# GPU Acceleration

Let's check out some different PyTorch arithmetic on the CPU vs. GPU!

First, import PyTorch and check the version.
We will also make sure we can access the CUDA GPU.
This should always be your first step!

We'll also set a manual_seed for the random operations. While this isn't strictly neccesary for this experiment, it's good practice as it aids with reproducability.

In [None]:
import torch

print("PyTorch Version:", torch.__version__)

# Help with reproducability of test
torch.manual_seed(2016)

if not torch.cuda.is_available():
    raise OSError("ERROR: No GPU found.")

## Dot Product

Dot products are **extremely** common tensor operations. They are used deep neural networks and linear algebra applications.

A dot product is essentially just a bunch of multiplications and additions.

PyTorch provides the [`torch.tensordot()`](https://pytorch.org/docs/stable/generated/torch.tensordot.html) method.

First, let's define two methods to compute the dot product. One will take place on the CPU and the other on the GPU.

### CPU Timing

The CPU method is trivial!

### GPU Timing

The GPU method has a bit more two it. We must:

1. Send the tensors to the GPU for computation. We call [`torch.to()`](https://pytorch.org/docs/stable/generated/torch.Tensor.to.html) on the tensor to send it to a particular [device](https://pytorch.org/docs/stable/tensor_attributes.html#torch.device)
2. Wait for the GPU to synchronize. According to [the docs](https://pytorch.org/docs/stable/notes/cuda.html#asynchronous-execution), GPU ops take place asynchronously so you need to use synchronize for precise timing.

In [None]:
import pandas as pd
import timeit


# Compute the tensor dot product on CPU
def cpu_dot_product(a, b):
    return torch.tensordot(a, b)


# Send the tensor to GPU then compute dot product
# synchronize() required for timing accuracy, see:
# https://pytorch.org/docs/stable/notes/cuda.html#asynchronous-execution
def gpu_dot_product(a, b):
    a_gpu = a.to("cuda")
    b_gpu = b.to("cuda")
    product = torch.tensordot(a_gpu, b_gpu)
    torch.cuda.synchronize()
    return product

### Running the benchmark

This section declares the start and stop tensor sizes for our test.
You can change `SIZE_LIMIT` and then run again; just know that at some point you will run out of memory!

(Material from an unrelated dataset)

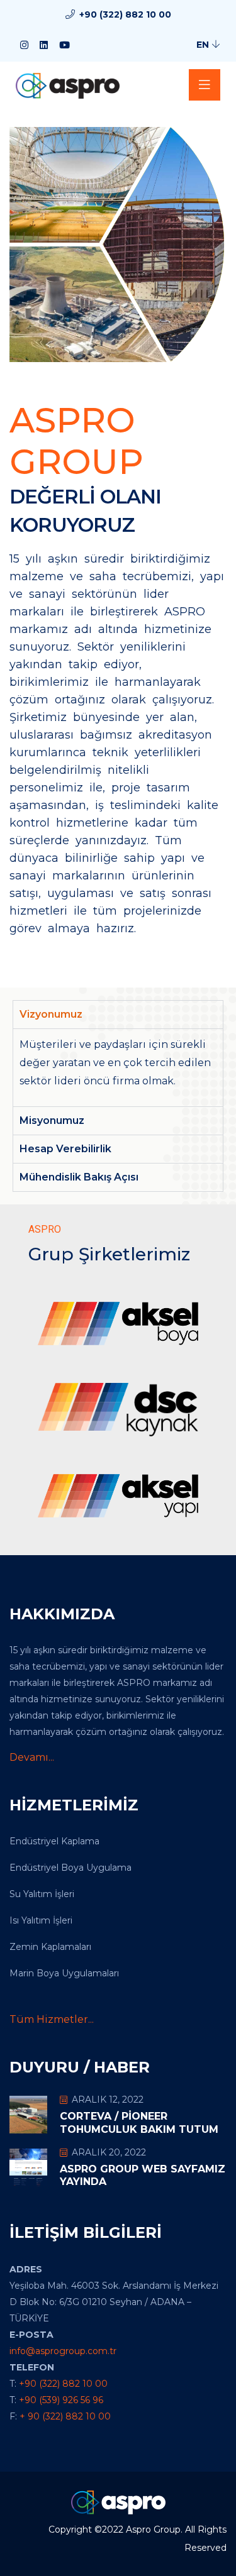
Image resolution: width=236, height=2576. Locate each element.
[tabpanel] (118, 1067)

Next, it does tests at several sizes within this range, doubling each time.

We use [`timeit.timeit()`](https://docs.python.org/3/library/timeit.html#timeit.timeit) for the tests. It will call the function multiple times and then average those times. Timeit is also more accurate than manually calling Python's time function and doing subtraction.

Finally, results are saved into a list that's then exported to a pandas DataFrame for easy viewing.

In [None]:
SIZE_LIMIT = 10000  # where to stop at
tensor_size = 10  # start at size 10
results = []

print("Running with 2D tensors from", tensor_size, "to", SIZE_LIMIT, "square")

# Run the test
while tensor_size < SIZE_LIMIT:
    # Random array
    a = torch.rand(tensor_size, tensor_size)
    b = torch.rand(tensor_size, tensor_size)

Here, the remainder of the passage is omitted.